■ **DATA LINES**
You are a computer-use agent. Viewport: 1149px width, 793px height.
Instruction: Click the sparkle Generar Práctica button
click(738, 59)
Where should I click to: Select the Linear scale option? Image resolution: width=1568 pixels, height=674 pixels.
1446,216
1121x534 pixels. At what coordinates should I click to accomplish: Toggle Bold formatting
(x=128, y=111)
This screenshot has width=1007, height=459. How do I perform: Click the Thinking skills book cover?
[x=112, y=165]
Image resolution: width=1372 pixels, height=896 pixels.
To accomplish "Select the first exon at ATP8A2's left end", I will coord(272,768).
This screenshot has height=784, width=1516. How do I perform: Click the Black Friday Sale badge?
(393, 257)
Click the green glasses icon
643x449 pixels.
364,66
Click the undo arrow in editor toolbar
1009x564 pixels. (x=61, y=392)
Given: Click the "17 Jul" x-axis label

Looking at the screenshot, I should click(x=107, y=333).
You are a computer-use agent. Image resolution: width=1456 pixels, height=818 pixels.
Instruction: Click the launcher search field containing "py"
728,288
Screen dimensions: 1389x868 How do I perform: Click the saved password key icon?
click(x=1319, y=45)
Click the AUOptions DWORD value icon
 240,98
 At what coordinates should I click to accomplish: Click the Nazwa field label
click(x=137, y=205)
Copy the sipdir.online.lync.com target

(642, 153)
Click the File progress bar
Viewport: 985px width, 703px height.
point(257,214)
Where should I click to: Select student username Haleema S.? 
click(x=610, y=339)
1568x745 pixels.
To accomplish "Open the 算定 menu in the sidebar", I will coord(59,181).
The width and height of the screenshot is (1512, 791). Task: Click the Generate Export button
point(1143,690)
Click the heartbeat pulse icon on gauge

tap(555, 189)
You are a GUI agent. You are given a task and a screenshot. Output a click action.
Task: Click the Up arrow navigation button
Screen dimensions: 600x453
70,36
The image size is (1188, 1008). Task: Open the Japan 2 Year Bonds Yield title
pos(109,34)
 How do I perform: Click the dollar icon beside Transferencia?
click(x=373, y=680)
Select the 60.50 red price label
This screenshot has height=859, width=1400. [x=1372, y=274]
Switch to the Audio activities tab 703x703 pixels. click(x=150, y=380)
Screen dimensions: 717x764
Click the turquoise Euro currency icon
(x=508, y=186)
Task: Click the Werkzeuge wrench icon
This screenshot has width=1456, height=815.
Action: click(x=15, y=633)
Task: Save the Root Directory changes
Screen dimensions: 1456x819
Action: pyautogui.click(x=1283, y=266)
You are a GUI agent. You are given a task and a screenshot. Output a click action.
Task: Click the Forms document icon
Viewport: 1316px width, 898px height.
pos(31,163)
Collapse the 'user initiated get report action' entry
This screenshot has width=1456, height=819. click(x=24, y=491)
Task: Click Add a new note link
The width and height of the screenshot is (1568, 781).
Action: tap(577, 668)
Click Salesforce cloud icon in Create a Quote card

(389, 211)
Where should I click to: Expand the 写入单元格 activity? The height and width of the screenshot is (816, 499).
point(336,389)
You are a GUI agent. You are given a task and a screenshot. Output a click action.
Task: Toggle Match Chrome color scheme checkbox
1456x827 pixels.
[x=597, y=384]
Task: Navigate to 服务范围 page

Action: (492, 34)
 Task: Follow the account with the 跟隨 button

■ **WHAT IS REQUIRED**
Edit the items starting with the line containing "At what coordinates should I click to accomplish: Click" and going on through the line containing "pos(109,34)", replacing "heartbeat pulse icon" with "heart rate icon" and leaving everything else unchanged. Return only those lines.

■ **WRITTEN SOLUTION**
 At what coordinates should I click to accomplish: Click the Nazwa field label
click(x=137, y=205)
Copy the sipdir.online.lync.com target

(642, 153)
Click the File progress bar
Viewport: 985px width, 703px height.
point(257,214)
Where should I click to: Select student username Haleema S.? 
click(x=610, y=339)
1568x745 pixels.
To accomplish "Open the 算定 menu in the sidebar", I will coord(59,181).
The width and height of the screenshot is (1512, 791). Task: Click the Generate Export button
point(1143,690)
Click the heart rate icon on gauge

tap(555, 189)
You are a GUI agent. You are given a task and a screenshot. Output a click action.
Task: Click the Up arrow navigation button
Screen dimensions: 600x453
70,36
The image size is (1188, 1008). Task: Open the Japan 2 Year Bonds Yield title
pos(109,34)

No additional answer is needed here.